In China, the practice is so common that there is even a term for it: ding zui. Ding means “substitute,” and zui means “crime”; in other words, “substitute criminal.”
Here a few examples:
The practice of hiring “body doubles” or “stand-ins” is well-documented by official Chinese media. In 2009, a hospital president who caused a deadly traffic accident hired an employee’s father to “confess” and serve as his stand-in. A company chairman is currently charged with allegedly arranging criminal substitutes for the executives of two other companies. In another case, after hitting and killing a motorcyclist, a man driving without a license hired a substitute for roughly $8,000. The owner of a demolition company that illegally demolished a home earlier this year hired a destitute man, who made his living scavenging in the rubble of razed homes, and promised him $31 for each day the “body double” spent in jail.
But, using an actual body-double look-alike in a high profile case is getting tougher:
Nevertheless, this “trick” is becoming increasingly difficult to pull off thanks to the Internet. Chinese netizens can easily circulate photos to compare the image of an alleged perpetrator with the person who shows up in court. In fact, that happened in the case of Hu Bin, the drag racer who killed a pedestrian. Here are posted comparison photographs of Hu in his car after the accident and the man who appeared and reported to be Hu in the courtroom, with the simple questions: “Is this the same fucking person???? Is all of China blind?”
The officer in charge of Mr. Hu’s case says there was probably corruption (because of the relatively light three-year sentence. But, he has no doubt the right ‘Mr. Hu’ is in prision:
“This case is not one of ding zui. That family has only a moderate amount of wealth, and they don’t have any political power. The photos of the man in the car and in the court look like different people, but it’s just the camera angle and lighting,…”
Thinking of ancient Rome’s Terrance, who wrote, ‘Nothing human is foreign to me,’ I have reached the point where ‘Nothing that happens in China today surprises me.’ That said, I was surprised (and probably shouldn’t have been) that all of this was common in Imperial China:
“Replacement convicts” are not new. For centuries, the use of criminal substitutes was among the first things Westerners would mention when discussing China’s legal system….In 1899, Ernest Alabaster, a scholar of Chinese criminal law, wrote that courts “permitted” the real offenders to hire substitutes, and that such things “frequently happen, have for long happened, and—notwithstanding Imperial decrees to the contrary—will, under the system, always happen…..”
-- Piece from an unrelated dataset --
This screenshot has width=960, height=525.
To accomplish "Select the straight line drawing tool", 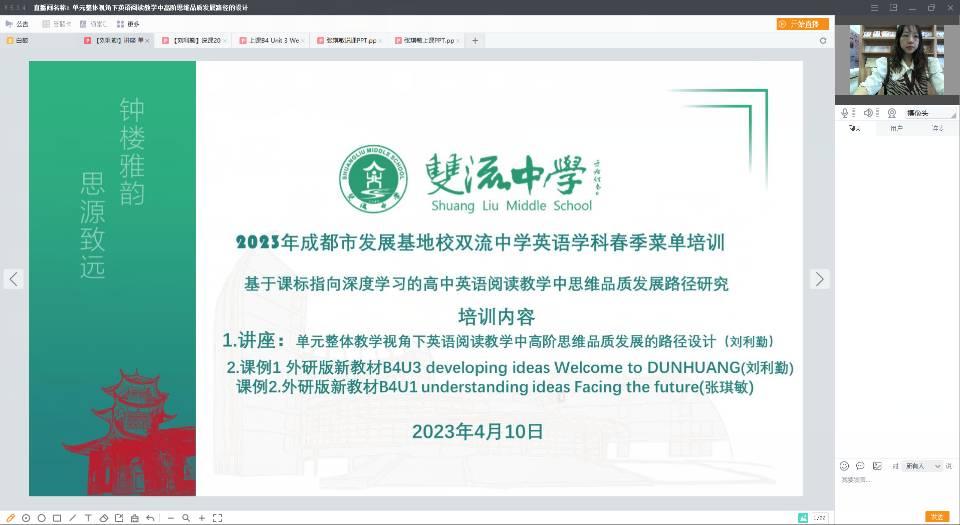I will [x=72, y=518].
Incredibly, substitutes could be hired even for executions. Nineteenth-century traveler Julius Berncastle, the Qing Dynasty author De Fu, and the legal scholar John Bruce Norton each described substitute executions as regular events…. T. T. Meadows, the British diplomat who convinced Western nations to copy China’s system of civil-service exams, argued that the phenomenon of substitute executions was not as surprising as it might seem. If a family is starving, wouldn’t many parents accept execution in exchange for enough money to save their children?
Equally interesting is the justification:
Some imperial Chinese officials who admitted to the use of substitute criminals justified its effectiveness. After all, the real criminal was punished by paying out the market value of his crime, while the stand-in’s punishment intimidated other criminals, keeping the overall crime rate low. In other words, a “cap-and-trade” policy for crime.
Part of these particular ‘cap-and-trade’ deals no doubt included ‘red envelopes’ for the participating officials.
If you are of a certain age or just a fan of retro TV crime shows, you know the theme song of Baretta, where Sammy Davis, Jr. sings, ‘Don’t do the crime, if you can’t do the time.’
For China, you might need to adjust those lyrics.